Books, oral history and today's headlines are filled with intelligence the human race has gained over thousands of years by interacting with other animal species. Yet according to FarmUSA.org, humans kill over 60 billion land animals for food each year worldwide. Estimates calculate that over 50 billlion marine animals are killed annually to satisfy just the US food supply demand. Add another 100 million animals killed in research, by hunters, furriers, in pounds or as "pests," and that translates into hundreds of billions of animals killed annually by just 7 billion human beings. This does not account for animals serving or enslaved by humans, captive but alive, perhaps tortured or denatured in CAFOs (Concentrated Animal Feeding Operations). Do humans have the right to dominate or kill other animals just because they can?
We've all grown up guided by the Golden Rule: Treat others the way you'd want to be treated yourself. Clearly we live in a culture where "other" does not extend to animals, though it's obvious they are sentient and intelligent beings that nurture their young and defend their own lives just as we do.
According to The World Peace Diet author Will Tuttle, it's our culturally induced food rituals — eating animals and animal products — that requires us to block from our awareness the underlying causes of the oppression, exploitation and spiritual disconnectedness in our society because it's staring up at us daily from our plates. Tuttle sees we are "in the midst of a profound cultural transformation…where cooperation, freedom, peace, life, and unity will replace competition, separateness, war, exclusion and the idea that might makes right. Food is critical to this birth because our food habits condition our mentality profoundly — and because meals are the primary way our culture replicates and promulgates its value system through us."
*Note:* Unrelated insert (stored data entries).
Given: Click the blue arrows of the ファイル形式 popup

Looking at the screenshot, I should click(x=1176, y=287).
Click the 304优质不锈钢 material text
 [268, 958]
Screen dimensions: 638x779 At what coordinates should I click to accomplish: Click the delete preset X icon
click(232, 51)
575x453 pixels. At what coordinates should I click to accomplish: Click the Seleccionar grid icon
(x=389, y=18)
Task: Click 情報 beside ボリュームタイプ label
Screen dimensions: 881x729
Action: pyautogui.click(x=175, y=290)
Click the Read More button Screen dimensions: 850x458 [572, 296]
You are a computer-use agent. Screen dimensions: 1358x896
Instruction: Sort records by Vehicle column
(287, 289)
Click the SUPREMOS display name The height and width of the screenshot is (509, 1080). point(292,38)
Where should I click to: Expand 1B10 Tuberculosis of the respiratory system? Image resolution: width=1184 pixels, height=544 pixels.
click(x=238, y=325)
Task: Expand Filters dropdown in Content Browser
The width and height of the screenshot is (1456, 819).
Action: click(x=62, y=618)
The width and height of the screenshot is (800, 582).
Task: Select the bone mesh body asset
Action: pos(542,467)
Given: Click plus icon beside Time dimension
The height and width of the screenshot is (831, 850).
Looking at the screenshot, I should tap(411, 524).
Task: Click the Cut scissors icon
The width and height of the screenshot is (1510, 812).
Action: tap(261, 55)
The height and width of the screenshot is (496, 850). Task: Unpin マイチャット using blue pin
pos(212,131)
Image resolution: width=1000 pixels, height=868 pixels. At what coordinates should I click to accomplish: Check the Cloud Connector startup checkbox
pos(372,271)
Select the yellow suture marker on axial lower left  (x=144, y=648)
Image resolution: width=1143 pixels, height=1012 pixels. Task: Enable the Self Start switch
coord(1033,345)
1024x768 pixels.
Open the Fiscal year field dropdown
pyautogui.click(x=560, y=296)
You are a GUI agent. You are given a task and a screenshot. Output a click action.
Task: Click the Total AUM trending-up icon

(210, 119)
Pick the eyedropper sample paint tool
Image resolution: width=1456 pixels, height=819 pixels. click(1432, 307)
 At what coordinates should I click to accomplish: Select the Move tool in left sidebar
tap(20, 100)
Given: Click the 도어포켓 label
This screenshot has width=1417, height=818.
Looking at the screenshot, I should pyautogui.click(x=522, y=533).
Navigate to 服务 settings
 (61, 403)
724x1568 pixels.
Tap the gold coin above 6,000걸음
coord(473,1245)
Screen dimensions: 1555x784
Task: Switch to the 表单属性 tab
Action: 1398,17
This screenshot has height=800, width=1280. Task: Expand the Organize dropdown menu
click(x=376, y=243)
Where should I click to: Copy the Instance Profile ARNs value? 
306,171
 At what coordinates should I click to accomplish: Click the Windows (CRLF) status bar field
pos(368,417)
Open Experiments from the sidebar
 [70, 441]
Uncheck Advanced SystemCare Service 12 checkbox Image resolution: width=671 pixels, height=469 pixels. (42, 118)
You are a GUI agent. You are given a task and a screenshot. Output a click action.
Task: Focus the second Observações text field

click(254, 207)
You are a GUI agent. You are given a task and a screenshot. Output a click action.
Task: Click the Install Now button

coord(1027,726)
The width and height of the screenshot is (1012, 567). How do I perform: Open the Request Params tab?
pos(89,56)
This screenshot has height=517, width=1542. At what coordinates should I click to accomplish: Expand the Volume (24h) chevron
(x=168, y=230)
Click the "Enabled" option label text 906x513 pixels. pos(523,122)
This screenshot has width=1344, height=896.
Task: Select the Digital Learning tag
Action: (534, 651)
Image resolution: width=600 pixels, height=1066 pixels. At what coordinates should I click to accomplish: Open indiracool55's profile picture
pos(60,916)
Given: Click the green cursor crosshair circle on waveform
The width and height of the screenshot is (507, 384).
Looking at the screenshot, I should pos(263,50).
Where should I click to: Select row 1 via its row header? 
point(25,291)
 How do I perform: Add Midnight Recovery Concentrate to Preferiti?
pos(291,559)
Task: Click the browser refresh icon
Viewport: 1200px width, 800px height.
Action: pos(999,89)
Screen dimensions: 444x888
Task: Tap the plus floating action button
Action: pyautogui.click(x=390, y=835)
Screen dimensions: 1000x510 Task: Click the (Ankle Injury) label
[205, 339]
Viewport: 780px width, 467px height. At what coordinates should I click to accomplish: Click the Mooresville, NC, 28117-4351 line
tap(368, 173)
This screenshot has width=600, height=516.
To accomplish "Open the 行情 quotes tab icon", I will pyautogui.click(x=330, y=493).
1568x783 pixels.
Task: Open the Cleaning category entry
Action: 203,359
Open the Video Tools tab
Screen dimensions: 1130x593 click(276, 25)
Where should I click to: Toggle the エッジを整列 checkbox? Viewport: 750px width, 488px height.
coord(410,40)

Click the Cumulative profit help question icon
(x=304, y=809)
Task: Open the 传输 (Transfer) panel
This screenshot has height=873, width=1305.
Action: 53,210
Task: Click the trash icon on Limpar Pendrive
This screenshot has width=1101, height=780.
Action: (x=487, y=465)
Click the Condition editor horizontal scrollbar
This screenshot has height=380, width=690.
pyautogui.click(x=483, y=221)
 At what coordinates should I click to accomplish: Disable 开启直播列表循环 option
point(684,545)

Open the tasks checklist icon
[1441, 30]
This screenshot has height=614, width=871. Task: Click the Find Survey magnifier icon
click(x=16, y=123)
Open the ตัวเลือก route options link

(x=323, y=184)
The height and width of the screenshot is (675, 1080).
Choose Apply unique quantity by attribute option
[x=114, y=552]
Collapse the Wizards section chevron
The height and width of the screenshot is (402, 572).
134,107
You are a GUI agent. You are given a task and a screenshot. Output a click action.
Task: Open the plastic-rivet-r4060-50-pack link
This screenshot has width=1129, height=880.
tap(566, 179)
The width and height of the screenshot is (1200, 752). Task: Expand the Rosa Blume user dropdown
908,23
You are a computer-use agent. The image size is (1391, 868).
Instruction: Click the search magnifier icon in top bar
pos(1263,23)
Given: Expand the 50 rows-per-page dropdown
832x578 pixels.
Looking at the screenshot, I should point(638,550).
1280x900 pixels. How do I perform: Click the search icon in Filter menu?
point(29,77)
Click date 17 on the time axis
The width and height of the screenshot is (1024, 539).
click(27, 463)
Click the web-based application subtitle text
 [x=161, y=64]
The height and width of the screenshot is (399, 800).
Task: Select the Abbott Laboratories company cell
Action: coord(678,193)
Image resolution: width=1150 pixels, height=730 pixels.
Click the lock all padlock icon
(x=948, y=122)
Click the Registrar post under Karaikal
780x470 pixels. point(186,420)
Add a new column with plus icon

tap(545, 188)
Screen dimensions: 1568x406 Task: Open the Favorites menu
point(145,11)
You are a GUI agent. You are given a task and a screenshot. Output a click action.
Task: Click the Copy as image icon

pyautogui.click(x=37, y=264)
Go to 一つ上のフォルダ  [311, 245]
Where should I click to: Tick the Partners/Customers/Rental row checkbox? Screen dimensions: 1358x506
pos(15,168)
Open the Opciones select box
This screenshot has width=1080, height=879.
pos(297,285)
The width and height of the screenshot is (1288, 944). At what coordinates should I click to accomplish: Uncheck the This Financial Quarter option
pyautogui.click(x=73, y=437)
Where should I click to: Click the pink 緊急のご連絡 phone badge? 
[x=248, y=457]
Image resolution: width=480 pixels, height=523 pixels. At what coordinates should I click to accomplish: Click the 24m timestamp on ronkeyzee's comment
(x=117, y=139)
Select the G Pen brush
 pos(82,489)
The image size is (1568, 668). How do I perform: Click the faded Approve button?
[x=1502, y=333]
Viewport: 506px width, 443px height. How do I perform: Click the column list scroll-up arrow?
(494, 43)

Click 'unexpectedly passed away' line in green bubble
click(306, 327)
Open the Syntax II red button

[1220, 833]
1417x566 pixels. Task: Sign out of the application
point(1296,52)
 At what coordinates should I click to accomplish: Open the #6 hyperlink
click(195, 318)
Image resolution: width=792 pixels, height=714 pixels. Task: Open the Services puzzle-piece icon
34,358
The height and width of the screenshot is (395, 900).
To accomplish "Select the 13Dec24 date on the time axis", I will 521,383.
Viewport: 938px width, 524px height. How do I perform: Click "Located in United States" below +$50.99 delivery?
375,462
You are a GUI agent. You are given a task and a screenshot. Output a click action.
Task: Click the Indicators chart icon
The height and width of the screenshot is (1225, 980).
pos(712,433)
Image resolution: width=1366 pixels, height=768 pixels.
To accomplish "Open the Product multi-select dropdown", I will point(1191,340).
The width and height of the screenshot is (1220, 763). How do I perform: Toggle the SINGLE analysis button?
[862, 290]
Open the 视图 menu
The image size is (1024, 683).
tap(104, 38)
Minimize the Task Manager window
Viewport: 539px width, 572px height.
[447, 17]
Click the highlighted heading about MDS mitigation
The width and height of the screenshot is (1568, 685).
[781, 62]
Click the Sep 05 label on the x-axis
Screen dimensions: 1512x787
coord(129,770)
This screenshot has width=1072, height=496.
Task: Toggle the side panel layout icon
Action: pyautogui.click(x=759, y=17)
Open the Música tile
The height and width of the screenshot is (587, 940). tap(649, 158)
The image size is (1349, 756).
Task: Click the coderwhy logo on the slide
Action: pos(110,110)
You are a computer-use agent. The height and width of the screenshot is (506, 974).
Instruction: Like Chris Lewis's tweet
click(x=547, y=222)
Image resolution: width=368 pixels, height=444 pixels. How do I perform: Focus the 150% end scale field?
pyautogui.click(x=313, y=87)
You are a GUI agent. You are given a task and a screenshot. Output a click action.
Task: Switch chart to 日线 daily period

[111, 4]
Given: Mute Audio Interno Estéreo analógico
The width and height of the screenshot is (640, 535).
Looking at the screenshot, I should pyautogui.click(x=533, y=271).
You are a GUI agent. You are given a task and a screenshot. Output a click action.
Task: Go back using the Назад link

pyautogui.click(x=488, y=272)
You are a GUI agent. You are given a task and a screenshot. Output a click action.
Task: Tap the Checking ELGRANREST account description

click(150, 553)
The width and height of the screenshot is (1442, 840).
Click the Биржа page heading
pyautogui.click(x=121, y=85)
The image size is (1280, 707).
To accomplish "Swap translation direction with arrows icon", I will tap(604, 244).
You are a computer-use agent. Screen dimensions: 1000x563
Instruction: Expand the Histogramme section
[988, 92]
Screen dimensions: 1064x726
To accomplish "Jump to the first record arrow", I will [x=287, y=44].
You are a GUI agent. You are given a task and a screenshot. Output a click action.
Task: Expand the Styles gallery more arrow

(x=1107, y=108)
Vegans, such as Tuttle, find alternatives for all animal products including eggs, dairy and honey that do not require animal killing, but still require harvesting from animals. Again, the Golden Rule. Imagine the day when a race of superior knowledge and power lands on Earth. Perhaps they would be evolved enough to already be followers of the Golden Rule and teach us to do the same, speeding the evolution of the human race along with their landing. Humanity would thrive in a paradise of peace, justice and beauty.
But consider the alternative that they are more of the same of what we are today and they harvest our eggs, milk and flesh, do research on us, corral and breed us for food in brutal prisons, and hunt and enslave us for their entertainment and service. Hell on Earth for any sentient being.
Indigenous creation stories talk about spirits who volunteered to become animal species in order to serve as food, shelter and tools for the human race, and the indigenous people who respected this pact by not taking more than they needed. Can the sacrifice of life and a balanced give and take between species ever be achieved? Certainly not within the realm of today's animal husbandry culture of exploitation and spiritual disconnection. In light of Gandhi's quote, "The greatness of a nation and its moral progress can be judged by the way its animals are treated," the human race appears completely depraved.
A plaque from the Boston Vegetarian Society installed at the gravesite of Emily the Cow at the Sacred Cow Animal Rights Memorial in Sherborn, MA, reads: "Out of respect for Emily and all animals, consider refraining from eating meat for the rest of the day, or the rest of your life." Rather than waiting for the heavens to move, perhaps we can all take one small step each day towards greater animal awareness — whether it's refraining from eating meat or performing random acts of animal kindness — which will bring us just a little bit closer to living in peace on a cruelty-free planet.